Blog
Marketing
Everything you need to know about data centers and ad fraud

Everything you need to know about data centers and ad fraud

Jonathan Marciano

Marketing | August 02, 2020

Data centers play a fundamental role in our society and digital economy. Everything that happens online is housed in a data center. In these buildings full of servers and other digital equipment, videos and other files are stored, important software runs and data is exchanged between different networks that form a data distribution hub. The largest data center footprints come from the largest cloud and internet companies, including Amazon, Microsoft, Google, and Facebook. For instance, a new site announced by Facebook creating 100 jobs is set to open in 2022 in the US, which is the leading location for data centers, followed by China. There are now more than 500 hyperscale data centers in the world.

However, with the rise of data centers, online fraud and ad fraud have thrived. The weaponization of data center traffic plays a large part in the rise of ad fraud, which costs $23 billion a year for online marketers.

Using data from CHEQ, for instance, we see that nearly 50% of online ad fraud attacks involve data center bot traffic. In this post, we look closer at how bot operators use data center traffic to carry out all sorts of fraud, using bots to drain ad budgets.

Table of Contents

What is a Data Center?

A data center is a facility housing many networked computers that work together to process, store, and share data. Most major tech companies rely heavily upon data centers as a central component in delivering online services. Interestingly, the amount of electricity used at a large data center rivals that of a small town.

Fraud and Data Centers: The Link

The online advertising watchdog, the MRC, requires in its 2020 guidance that best practice for fraud detection involves removing data center traffic from online advertising campaigns. In the words of the MRC, your provider should provide “filtration of IPs those of known hosting entities determined to be a consistent source of non-human traffic; not including routing artifacts of legitimate users or virtual machine legitimate browsing.”

Data centers remain popular among bot-runners because they represent an easy and relatively inexpensive way to hide illegal activity. It works like this: data centers have a network of servers that have their own IP addresses. In general, there are organizations in charge of allocating these IP addresses (actually ranges of IP addresses). There are cases in which companies get a range of IP addresses and provide a proxy service to their users. There are some services that offer the usage of a few tens of thousands of IP addresses for a few dozen dollars. Fraudsters like to use such services since click fraud prevention tools, such as CHEQ (and many others), block users from making too many requests in a short period of time. In this way, fraudsters route their bots through data centers (proxy services) in order to “change” their IP in an attempt to avoid detection.
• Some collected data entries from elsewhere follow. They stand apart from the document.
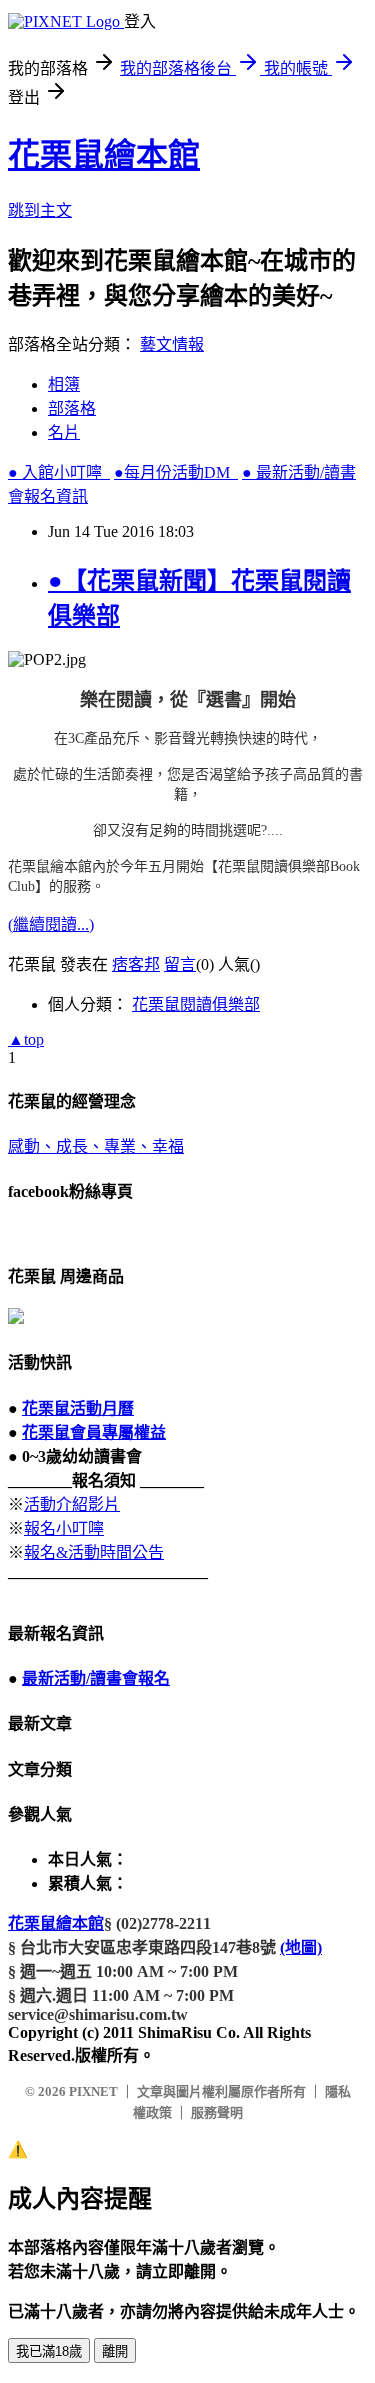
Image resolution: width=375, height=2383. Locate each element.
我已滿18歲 (49, 2351)
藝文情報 (172, 344)
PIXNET (93, 2091)
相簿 (64, 384)
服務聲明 (217, 2112)
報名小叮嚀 (64, 1528)
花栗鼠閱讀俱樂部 (196, 1004)
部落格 (72, 408)
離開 (115, 2351)
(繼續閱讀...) (51, 924)
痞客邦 (136, 964)
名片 (64, 432)
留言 (180, 964)
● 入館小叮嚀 (59, 472)
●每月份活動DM (176, 472)
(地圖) (301, 1947)
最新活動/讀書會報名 (96, 1678)
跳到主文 (40, 210)
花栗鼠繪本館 (104, 155)
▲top (26, 1039)
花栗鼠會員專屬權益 (94, 1432)
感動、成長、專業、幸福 (96, 1146)
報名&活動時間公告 (94, 1552)
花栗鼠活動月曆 (78, 1408)
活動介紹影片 (72, 1504)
Identifying Data Center Traffic

When an entity gets an IP range, this data is stored in a regional internet registry (RIR) database which is available to the public. There are common usage types (although it’s not official nor globally agreed on). These uses are Commercial; Government; Military: University/College/school; Library; Content Delivery Network; Fixed Line ISP; Mobile ISP; Data Center/Web Hosting/Transit; Search Engine Spider and Reserved.

Technically, each IP address can be mapped to an organization. However, it is not always clear what the company actually does. Moreover, there are cases in which IP ranges were registered under fake names.

In fraud detection we tend to focus on Data Center/Web Hosting/Transit (DCH); Fixed Line ISP; and Mobile ISP. Fixed line ISP and mobile means regular domestic users who surf from their homes or mobile devices. In contrast, DCH means that the IP range is assigned to a company that is not an ISP, normally for its own usage (servers, for example). Now, servers are not supposed to surf websites like regular users; that’s why we consider it fraud.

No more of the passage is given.